*** Opening of Exercise data ***

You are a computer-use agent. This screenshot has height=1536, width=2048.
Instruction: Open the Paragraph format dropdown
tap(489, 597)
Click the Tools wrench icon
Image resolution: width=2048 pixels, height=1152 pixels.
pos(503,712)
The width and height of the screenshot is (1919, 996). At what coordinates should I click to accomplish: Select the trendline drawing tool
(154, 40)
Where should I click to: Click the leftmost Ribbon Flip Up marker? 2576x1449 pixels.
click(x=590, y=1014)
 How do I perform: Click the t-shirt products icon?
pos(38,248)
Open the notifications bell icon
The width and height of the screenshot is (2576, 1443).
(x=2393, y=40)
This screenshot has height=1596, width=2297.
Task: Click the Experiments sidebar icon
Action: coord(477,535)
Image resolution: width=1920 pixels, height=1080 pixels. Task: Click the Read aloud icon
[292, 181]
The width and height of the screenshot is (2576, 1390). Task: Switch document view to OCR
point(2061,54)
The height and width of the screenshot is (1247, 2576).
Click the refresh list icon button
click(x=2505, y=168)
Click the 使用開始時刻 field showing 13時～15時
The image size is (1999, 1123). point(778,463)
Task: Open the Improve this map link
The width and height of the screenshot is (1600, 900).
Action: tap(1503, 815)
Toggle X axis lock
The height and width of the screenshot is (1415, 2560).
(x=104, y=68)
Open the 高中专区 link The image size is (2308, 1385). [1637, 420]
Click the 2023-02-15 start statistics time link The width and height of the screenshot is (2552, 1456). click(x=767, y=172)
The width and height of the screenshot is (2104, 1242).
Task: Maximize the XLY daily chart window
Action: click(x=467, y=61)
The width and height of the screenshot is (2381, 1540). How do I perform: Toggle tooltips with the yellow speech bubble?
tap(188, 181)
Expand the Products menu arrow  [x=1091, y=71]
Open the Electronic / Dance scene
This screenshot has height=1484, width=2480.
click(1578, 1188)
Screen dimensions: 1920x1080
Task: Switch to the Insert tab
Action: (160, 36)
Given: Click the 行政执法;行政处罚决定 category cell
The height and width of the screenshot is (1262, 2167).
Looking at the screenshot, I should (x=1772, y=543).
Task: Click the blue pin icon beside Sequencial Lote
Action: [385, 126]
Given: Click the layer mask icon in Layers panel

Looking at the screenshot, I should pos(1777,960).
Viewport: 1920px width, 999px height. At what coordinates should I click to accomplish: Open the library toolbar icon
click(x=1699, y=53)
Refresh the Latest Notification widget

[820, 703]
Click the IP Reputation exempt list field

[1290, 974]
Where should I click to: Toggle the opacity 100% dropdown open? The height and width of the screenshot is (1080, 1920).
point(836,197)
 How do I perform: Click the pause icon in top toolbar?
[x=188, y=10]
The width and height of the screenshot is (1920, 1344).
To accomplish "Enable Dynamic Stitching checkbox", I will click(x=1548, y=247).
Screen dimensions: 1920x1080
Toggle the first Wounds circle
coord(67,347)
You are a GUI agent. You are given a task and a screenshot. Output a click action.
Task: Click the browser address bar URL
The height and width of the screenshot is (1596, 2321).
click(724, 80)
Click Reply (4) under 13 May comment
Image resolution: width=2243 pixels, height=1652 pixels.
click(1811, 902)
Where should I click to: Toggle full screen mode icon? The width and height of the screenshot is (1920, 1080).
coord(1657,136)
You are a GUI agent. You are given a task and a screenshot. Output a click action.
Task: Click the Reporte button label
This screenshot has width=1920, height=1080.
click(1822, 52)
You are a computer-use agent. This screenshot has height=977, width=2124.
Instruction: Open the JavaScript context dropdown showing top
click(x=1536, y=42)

*** Close of Exercise data ***

[What is required]
Reproduce the records above in full, without altering a single character.

[Response below]
You are a computer-use agent. This screenshot has height=1536, width=2048.
Instruction: Open the Paragraph format dropdown
tap(489, 597)
Click the Tools wrench icon
Image resolution: width=2048 pixels, height=1152 pixels.
pos(503,712)
The width and height of the screenshot is (1919, 996). At what coordinates should I click to accomplish: Select the trendline drawing tool
(154, 40)
Where should I click to: Click the leftmost Ribbon Flip Up marker? 2576x1449 pixels.
click(x=590, y=1014)
 How do I perform: Click the t-shirt products icon?
pos(38,248)
Open the notifications bell icon
The width and height of the screenshot is (2576, 1443).
(x=2393, y=40)
This screenshot has height=1596, width=2297.
Task: Click the Experiments sidebar icon
Action: coord(477,535)
Image resolution: width=1920 pixels, height=1080 pixels. Task: Click the Read aloud icon
[292, 181]
The width and height of the screenshot is (2576, 1390). Task: Switch document view to OCR
point(2061,54)
The height and width of the screenshot is (1247, 2576).
Click the refresh list icon button
click(x=2505, y=168)
Click the 使用開始時刻 field showing 13時～15時
The image size is (1999, 1123). point(778,463)
Task: Open the Improve this map link
The width and height of the screenshot is (1600, 900).
Action: tap(1503, 815)
Toggle X axis lock
The height and width of the screenshot is (1415, 2560).
(x=104, y=68)
Open the 高中专区 link The image size is (2308, 1385). [1637, 420]
Click the 2023-02-15 start statistics time link The width and height of the screenshot is (2552, 1456). click(x=767, y=172)
The width and height of the screenshot is (2104, 1242).
Task: Maximize the XLY daily chart window
Action: click(x=467, y=61)
The width and height of the screenshot is (2381, 1540). How do I perform: Toggle tooltips with the yellow speech bubble?
tap(188, 181)
Expand the Products menu arrow  [x=1091, y=71]
Open the Electronic / Dance scene
This screenshot has height=1484, width=2480.
click(1578, 1188)
Screen dimensions: 1920x1080
Task: Switch to the Insert tab
Action: (160, 36)
Given: Click the 行政执法;行政处罚决定 category cell
The height and width of the screenshot is (1262, 2167).
Looking at the screenshot, I should (x=1772, y=543).
Task: Click the blue pin icon beside Sequencial Lote
Action: [385, 126]
Given: Click the layer mask icon in Layers panel

Looking at the screenshot, I should pos(1777,960).
Viewport: 1920px width, 999px height. At what coordinates should I click to accomplish: Open the library toolbar icon
click(x=1699, y=53)
Refresh the Latest Notification widget

[820, 703]
Click the IP Reputation exempt list field

[1290, 974]
Where should I click to: Toggle the opacity 100% dropdown open? The height and width of the screenshot is (1080, 1920).
point(836,197)
 How do I perform: Click the pause icon in top toolbar?
[x=188, y=10]
The width and height of the screenshot is (1920, 1344).
To accomplish "Enable Dynamic Stitching checkbox", I will click(x=1548, y=247).
Screen dimensions: 1920x1080
Toggle the first Wounds circle
coord(67,347)
You are a GUI agent. You are given a task and a screenshot. Output a click action.
Task: Click the browser address bar URL
The height and width of the screenshot is (1596, 2321).
click(724, 80)
Click Reply (4) under 13 May comment
Image resolution: width=2243 pixels, height=1652 pixels.
click(1811, 902)
Where should I click to: Toggle full screen mode icon? The width and height of the screenshot is (1920, 1080).
coord(1657,136)
You are a GUI agent. You are given a task and a screenshot. Output a click action.
Task: Click the Reporte button label
This screenshot has width=1920, height=1080.
click(1822, 52)
You are a computer-use agent. This screenshot has height=977, width=2124.
Instruction: Open the JavaScript context dropdown showing top
click(x=1536, y=42)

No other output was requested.